Since her brief stay in Downing Street, she has rebranded herself as a full-time anti-China hawk, and now uses her party position and credentials as a former prime minister to try to undermine her successor’s attempts to carefully edge back towards engagement with China. Truss was always a fantasist, a pro-Brexit zealot who embraced a confrontational stance during her time as foreign secretary.
However, as you can imagine, all you need to do to reinvent yourself these days is to become a China basher. It doesn’t matter how much of a joke you otherwise might be. Hence, the UK media made sure that her stay and words in Taiwan were given widespread coverage without the context of her political failures. The UK government has already distanced itself from her trip – a fact that Beijing should take careful notice of (and no doubt has).

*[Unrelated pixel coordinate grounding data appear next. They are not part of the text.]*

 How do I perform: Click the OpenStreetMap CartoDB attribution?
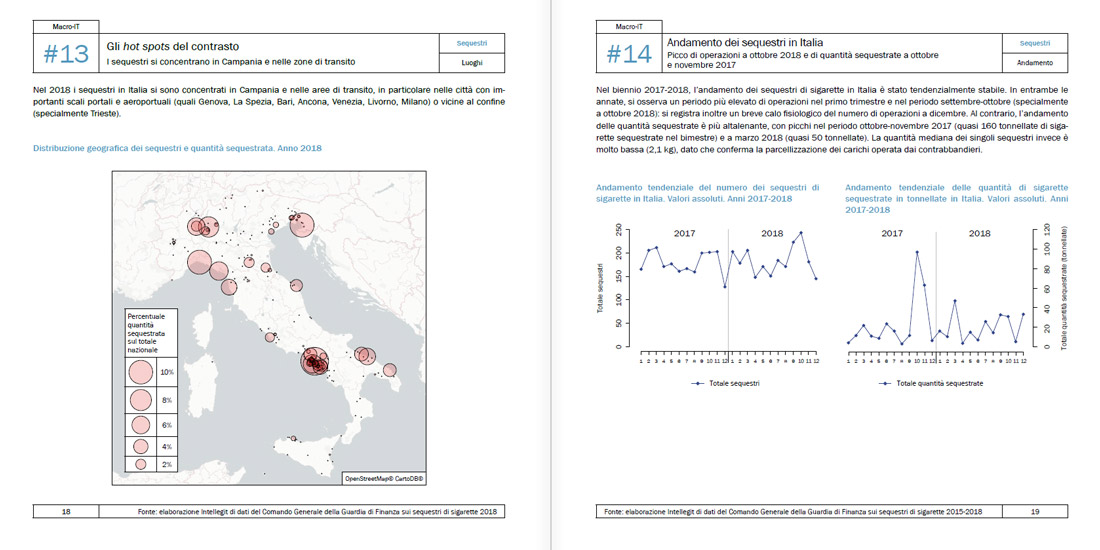tap(385, 479)
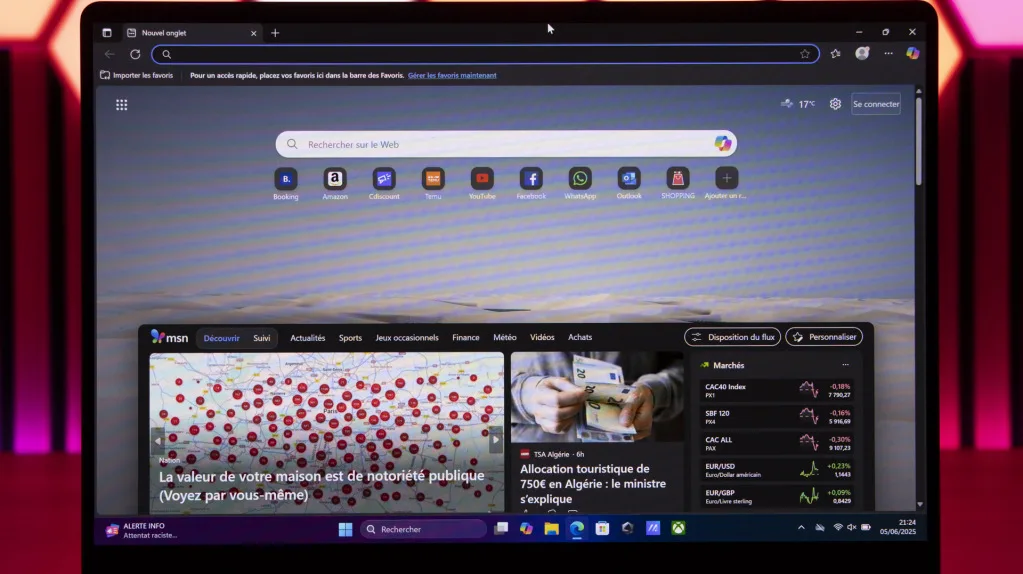Click the Gérer les favoris maintenant link
Image resolution: width=1023 pixels, height=574 pixels.
pyautogui.click(x=452, y=75)
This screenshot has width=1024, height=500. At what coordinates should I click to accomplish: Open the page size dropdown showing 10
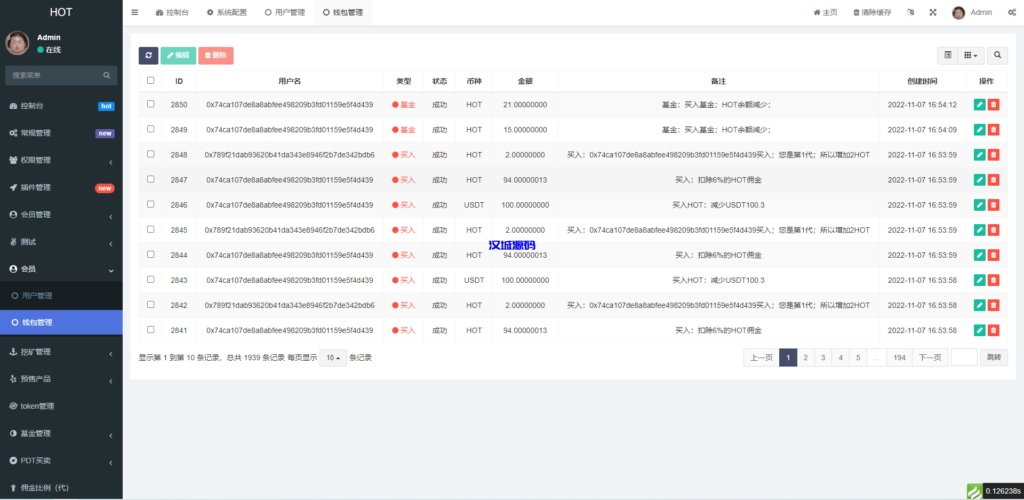click(x=333, y=358)
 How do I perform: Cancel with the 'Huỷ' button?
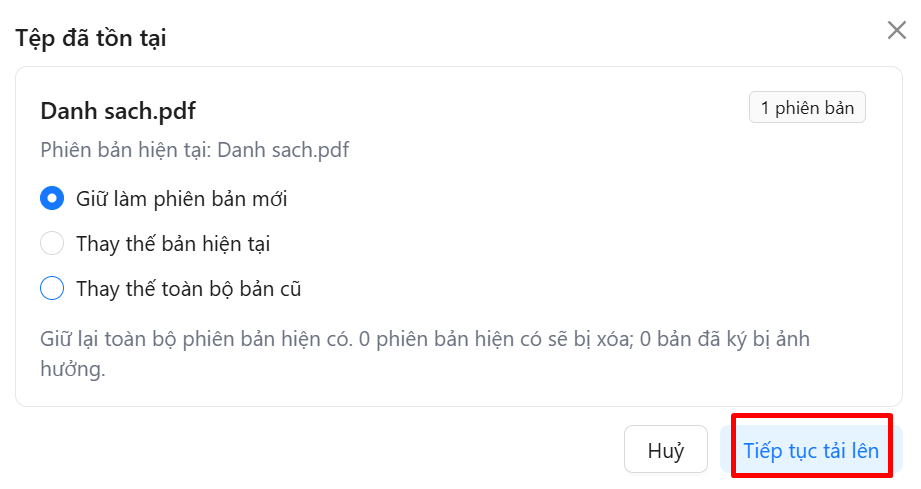665,450
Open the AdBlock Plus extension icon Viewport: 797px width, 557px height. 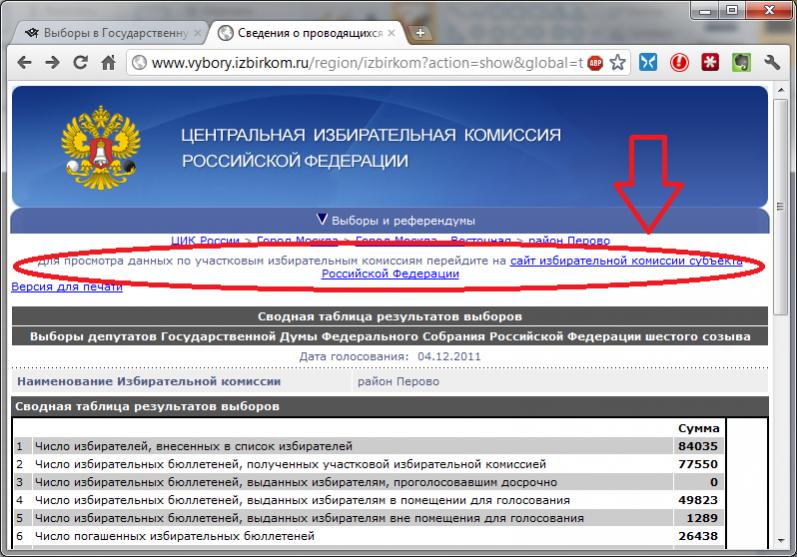(595, 62)

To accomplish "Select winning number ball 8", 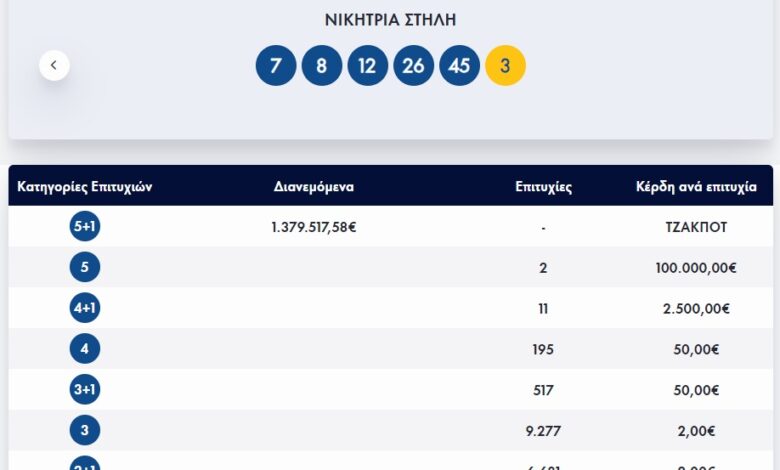I will [x=322, y=66].
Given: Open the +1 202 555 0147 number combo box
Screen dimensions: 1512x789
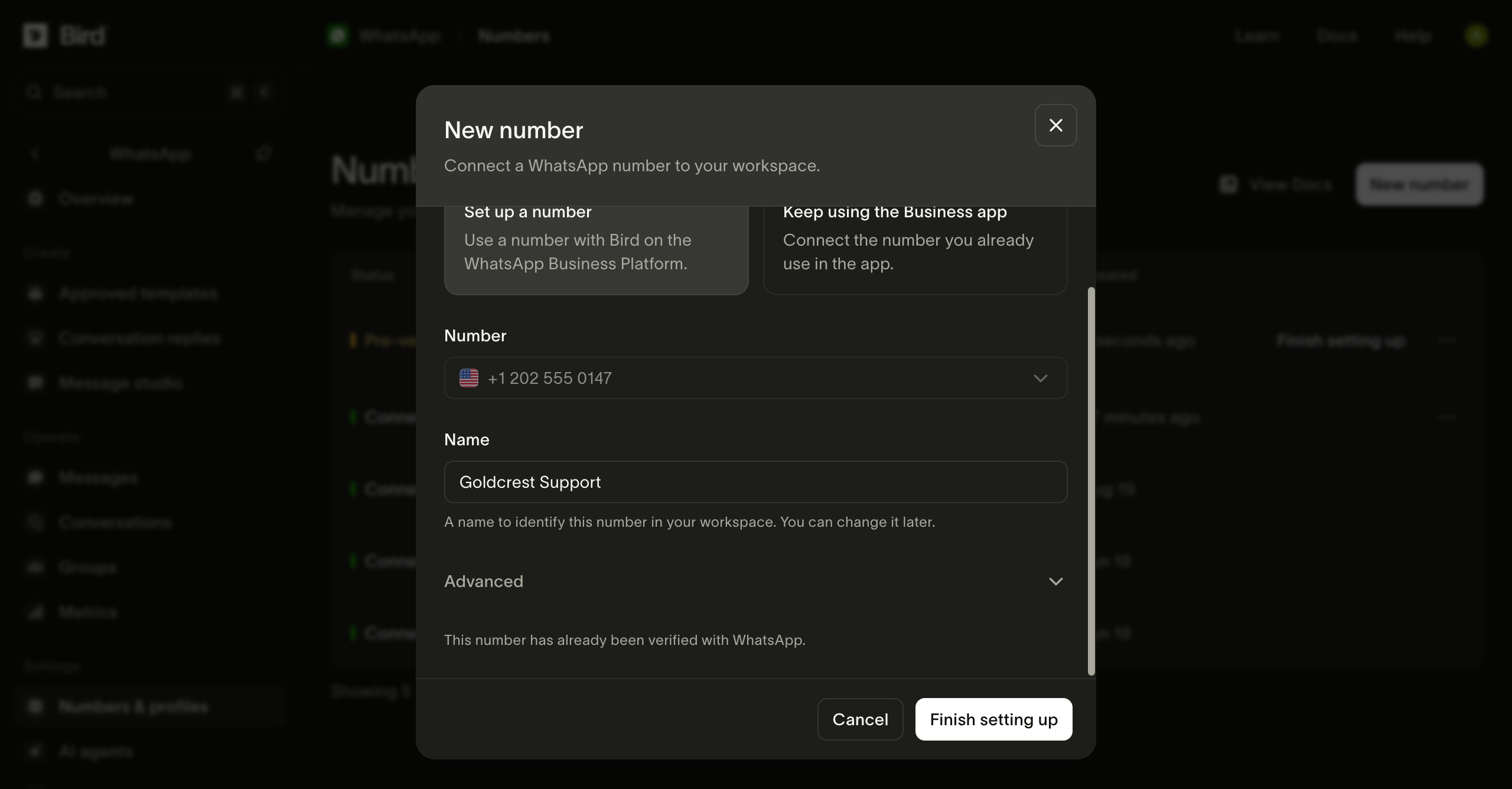Looking at the screenshot, I should [755, 378].
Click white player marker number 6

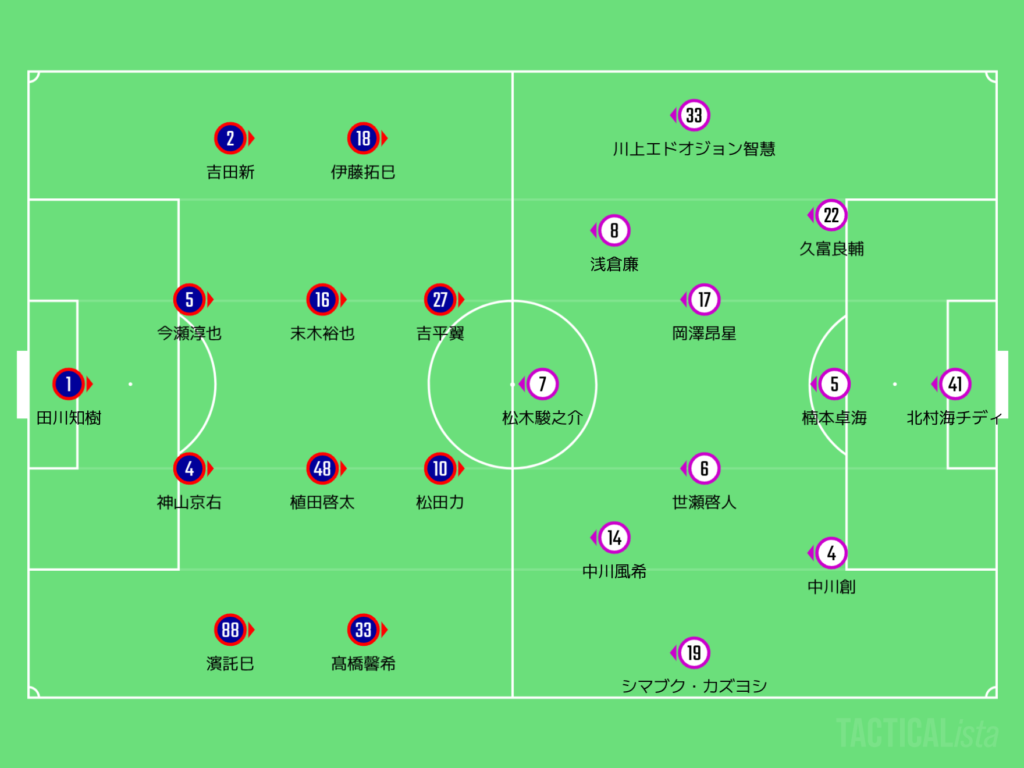tap(704, 468)
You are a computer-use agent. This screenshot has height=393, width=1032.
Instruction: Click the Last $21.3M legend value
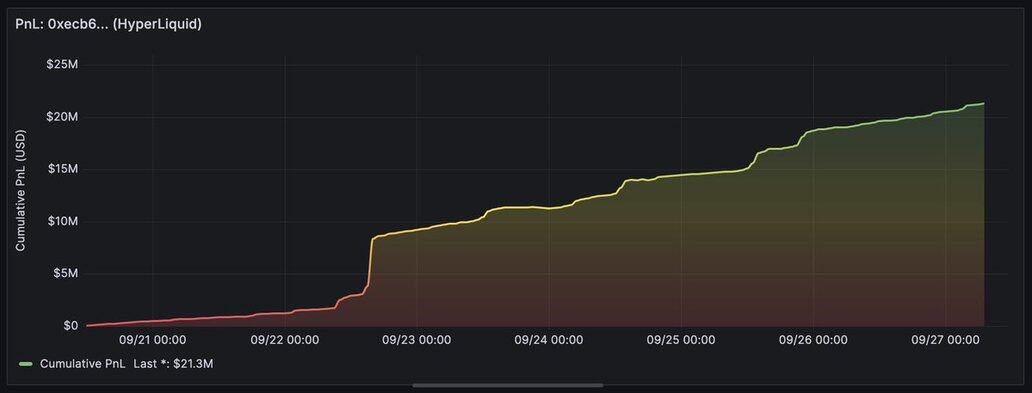tap(173, 363)
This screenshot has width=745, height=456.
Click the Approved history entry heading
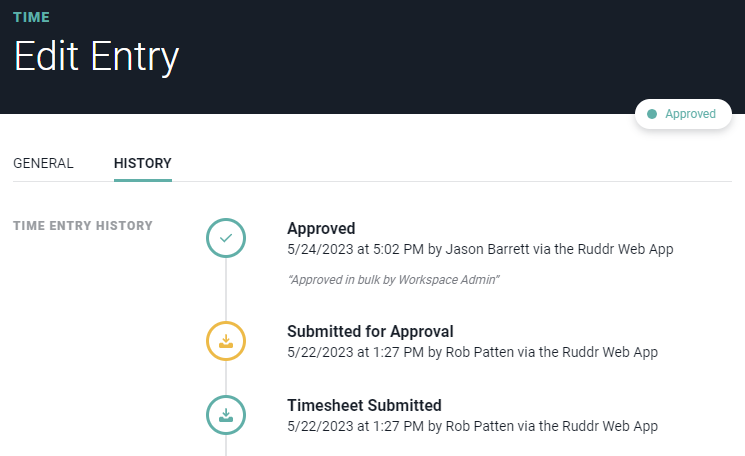pos(321,228)
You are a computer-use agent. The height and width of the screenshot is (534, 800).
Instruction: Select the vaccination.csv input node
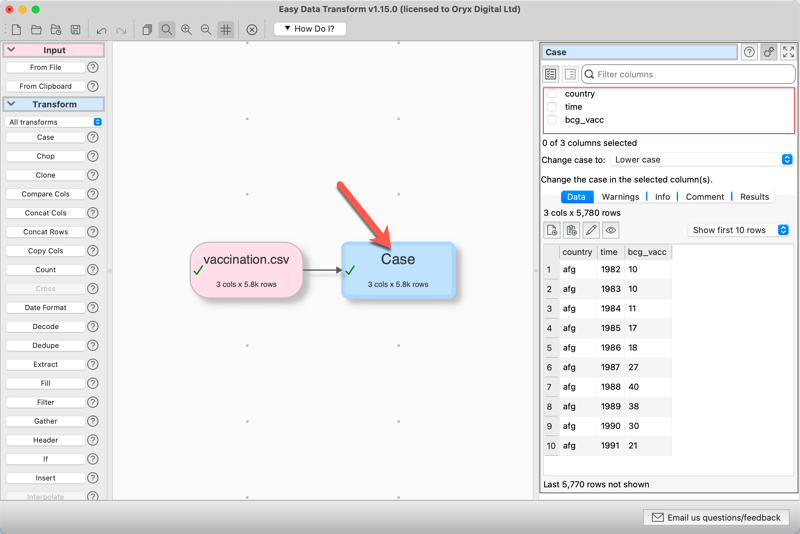(x=246, y=270)
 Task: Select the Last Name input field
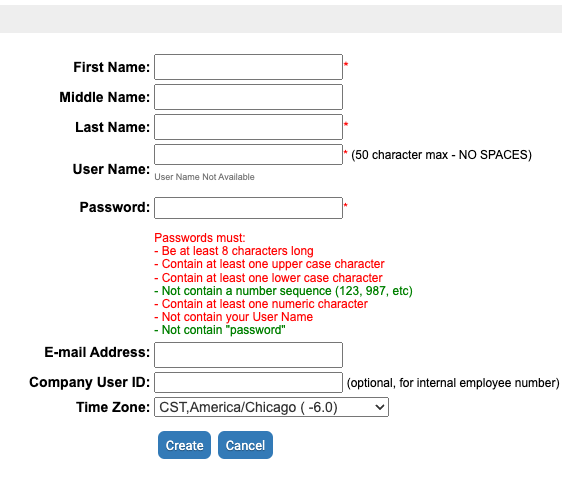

The British Conservative Party has always been rife with that sort of factionalism. While the opposition Labour Party tends to hard-line suppress the more ideological wing of its MPs (hence the purge of the left-wing Corbynite faction), Tory ideologues have long held power as a “disruptive” force on the government itself, undermining its foreign policy. It’s a fracture which emerged during the Margaret Thatcher era, where following the breakdown of the “post-war consensus” of economic pragmatism, ideology gained ascendency in the party and soon manifested into Euroscepticism.
This tug of war lasted 30 years, making it harder for Conservative prime ministers to maintain a working relationship with the EU, and eventually culminating in Brexit itself. Once that was out of the way, these ideologues found a new target: China. While Truss has opportunistically jumped on this bandwagon, former arch-Brexiter Iain Duncan Smith had already made himself the UK’s Sinophobe-in-chief. Their common goal is simply to undermine stable ties with Beijing and provoke conflict by spurring on backbench rebellions, making them a challenge for the government to handle.
Consequently, while Truss may be a national laughingstock thanks to her disastrous tenure as prime minister, this new role she is taking on enables her to cause disruption on this issue. Taiwan, of course, knows this, because its entire foreign policy is premised on trying to undermine the ties of other countries’ relationships with Beijing by spending large amounts of money on inviting figures such as Truss. The timing of the trip was deliberate, coming immediately after the British foreign secretary’s engagement with a senior Chinese official following the coronation of King Charles III.
Taipei hopes that Beijing’s backlash over the Truss visit will target the UK government as a whole and punish the country. China has a record for being abrasive like this, having done so with the Czech Republic in the past and not winning any friends there as a result. If Truss is therefore allowed to dictate the flow of UK-China relations, she wins. Besides her, the UK has never been provocative on Taiwan at a senior level such as with former Speaker of the House Nancy Pelosi’s visit last year for the US.
Thus, rather than causing a crisis, China should wait until the upcoming Taiwan elections take place and hope that the more pro-China Kuomintang Party (KMT), which once governed the whole country, will take power and stabilize cross-strait ties again. The Democratic Progressive Party (DPP) thrives off creating crises, as does the US with its military deployments, and amidst it all there is no intention for cool heads to prevail. While Pelosi was a blatant violation and huge provocation of the One China policy and US commitment to it, the Truss trip is an opportunistic PR stunt by a washed-up has-been who almost ran her country into the ground in a month. Ignore, move on and forget.
The statements, views and opinions expressed in this column are solely those of the author and do not necessarily represent those of RT.